Task to complete.
Each entry below should be output exactly, apart from its images.
[The data]
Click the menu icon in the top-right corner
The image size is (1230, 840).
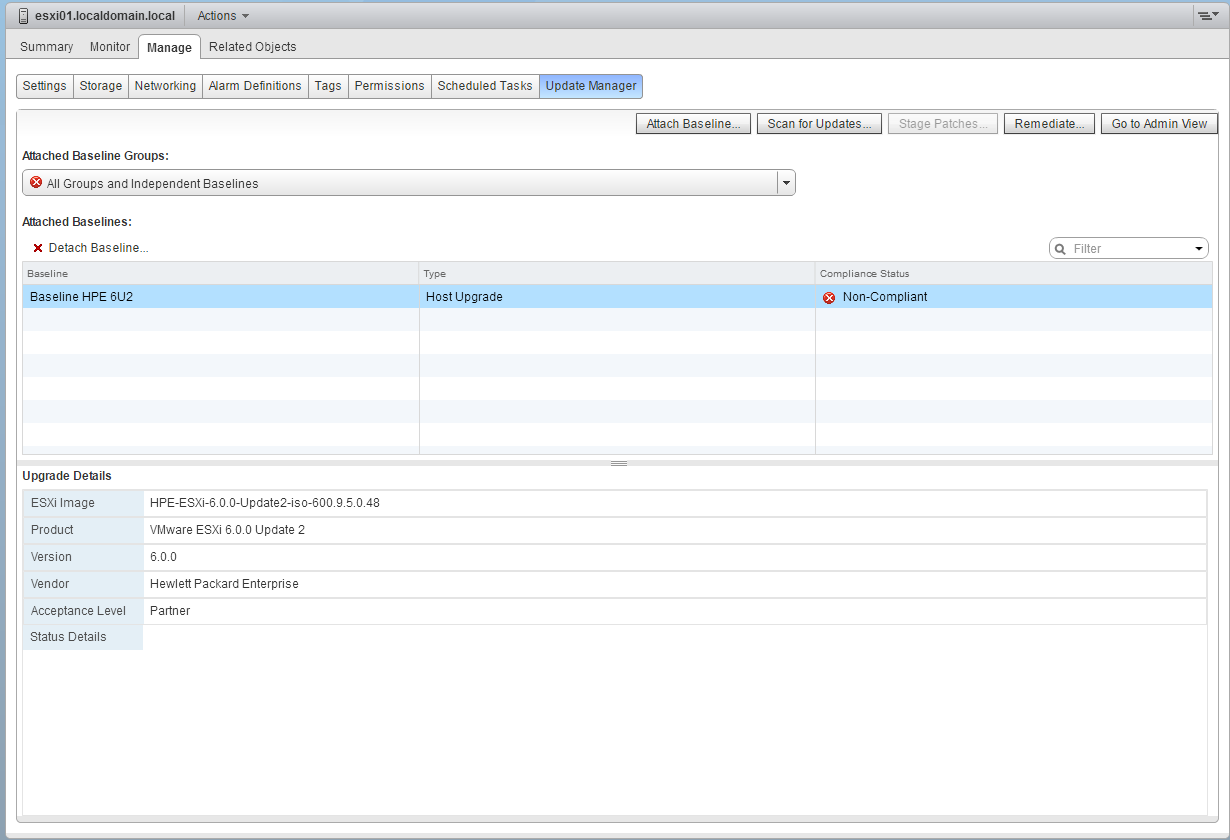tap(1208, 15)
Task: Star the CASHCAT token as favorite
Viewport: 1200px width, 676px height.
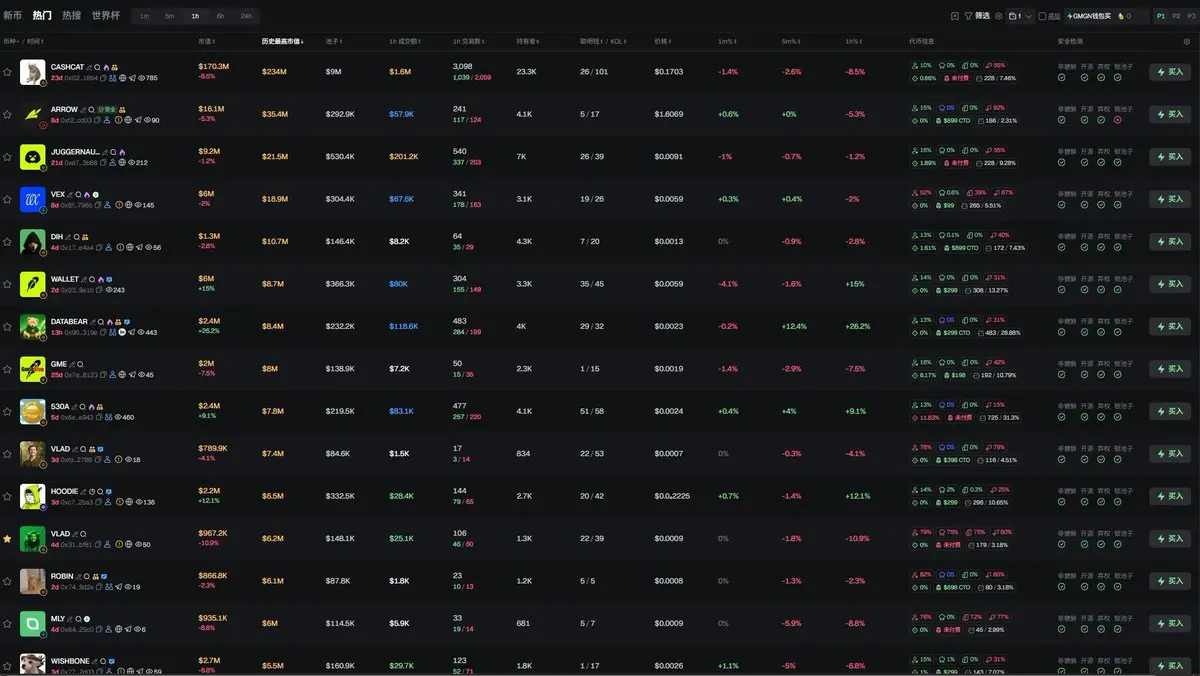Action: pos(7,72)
[/The data]
Solution to the problem.
Click the menu icon in the top-right corner
The image size is (1230, 840).
tap(1208, 15)
Task: Star the CASHCAT token as favorite
Viewport: 1200px width, 676px height.
Action: pos(7,72)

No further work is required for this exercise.